What about the performing arts department using podcasts or videocasts as methods of recording student performances. It would be fascinating to see a forum created to allow history students arguing about the causes of the first world war. How about a wiki created by a sixth form tutor group to give a personal view of the process of applying for university to be read by the following year’s sixth form.

As wikis, forums and blogs become mainstream, other social technologies move in to take their place. Inevitably, a student who has been asked to maintain a blog in school is less likely to create or maintain one as a social activity. But students are social creatures who invariably embrace new technologies.
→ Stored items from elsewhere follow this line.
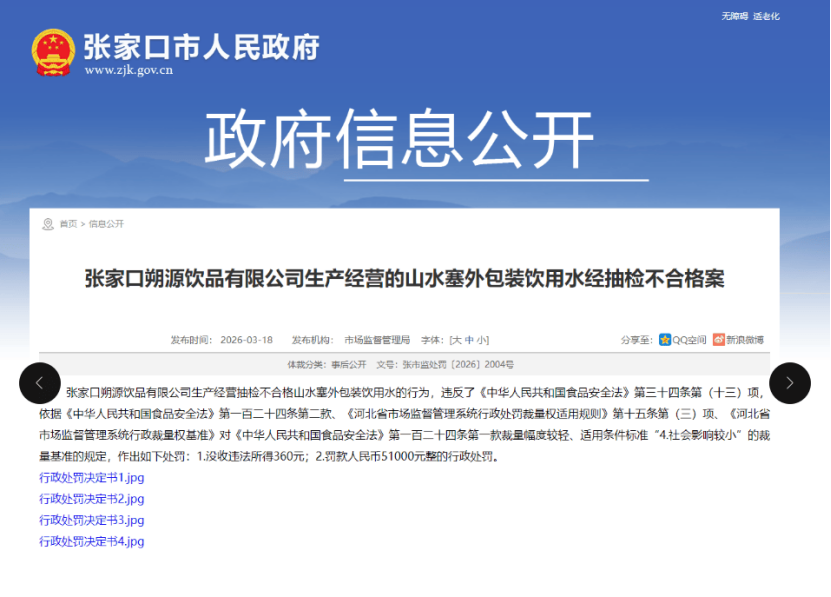The image size is (831, 597).
Task: Click the article title about 山水塞外 water
Action: 404,279
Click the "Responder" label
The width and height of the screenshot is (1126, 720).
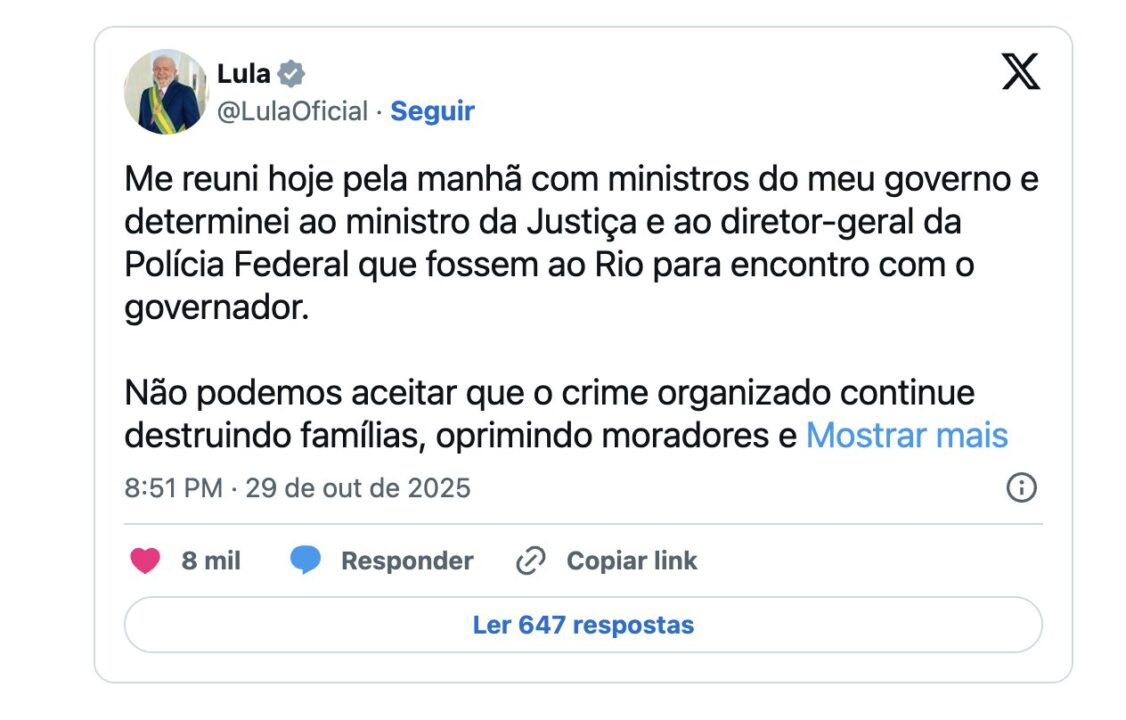tap(407, 561)
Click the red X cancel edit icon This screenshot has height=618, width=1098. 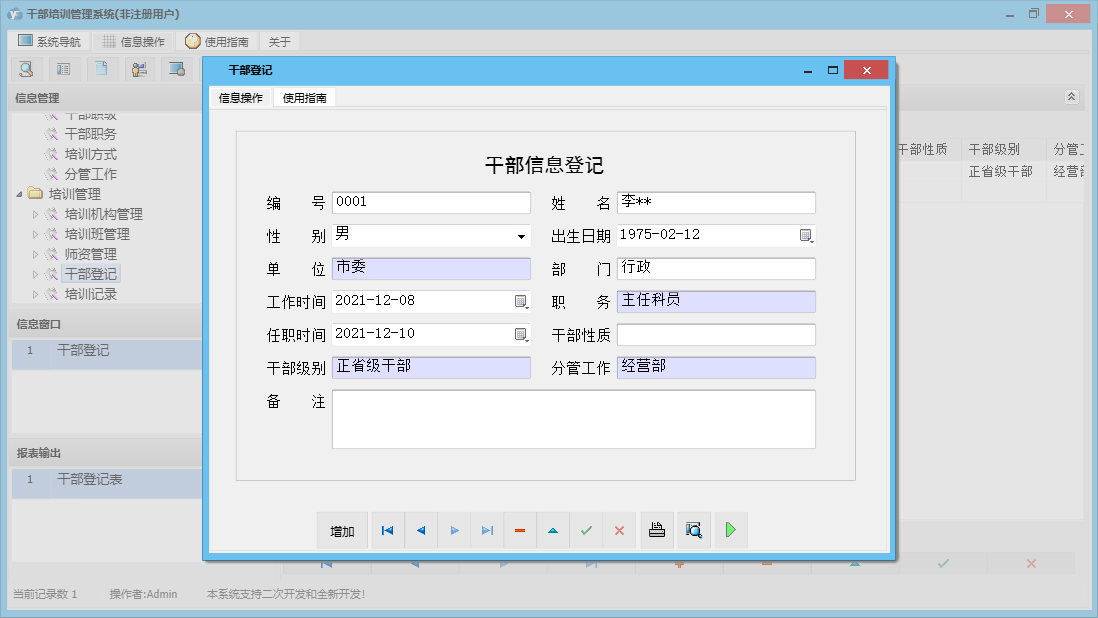tap(619, 531)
So what of the future? Well; it’s already here. The next wave of social technologies is among us. Which of us over 25 years of age have heard of del.icio.us? Millions of teenagers around the world use it to share bookmarks to websites that they use. Del.icio.us has a ‘hotlist’ on its front page which helps to surface interesting content. It doesn’t take much imagination to see how this could be utilised as part of our teaching and learning.

MySpace is a popular social networking website where users upload and share thoughts, music, photographs and videos. Again, this has a lot of potential to become a tool with which educators could engage students.

What about YouTube, a site which allows users to upload video content. This certainly offers us a chance to make our lessons more widely available but isn’t it more interesting to think about student centred learning and the opportunity for students to deliver material to us in a new and innovative manner.

Most exiting of all however, must be the manner in which Second Life is being used. Second Life is a web-based, virtual world, which allows its residents to interact with each other by means of avatars. They can explore, meet other residents, socialise, participate in individual and group activities, create and trade items and services from one another. There are currently seven million registered users who can listen to live concerts (U2 are one of many bands to have their avatars perform). Increasing numbers of British universities are registering a presence in Second Life and Edinburgh University has built its own island there. Students from around the world are taking part in virtual tutorials, sitting around a campfire on the beach. Of course, the avatars are always fitter, slimmer and more attractive than their real-life counterparts!

The opportunity for innovation in our teaching will always be there. As YouTube and Second Life become boring, mainstream technologies, something else will come along to take their place.

Our job as educators is to take any opportunity to inspire and motivate and if this means hijacking the latest fad, then so be it. There will certainly never be a shortage of social technologies that we can utilise for this purpose. It is also worth noting that these technologies are not the domain of the ICT specialist. They are there to be used by anyone who has an interest in teaching and learning.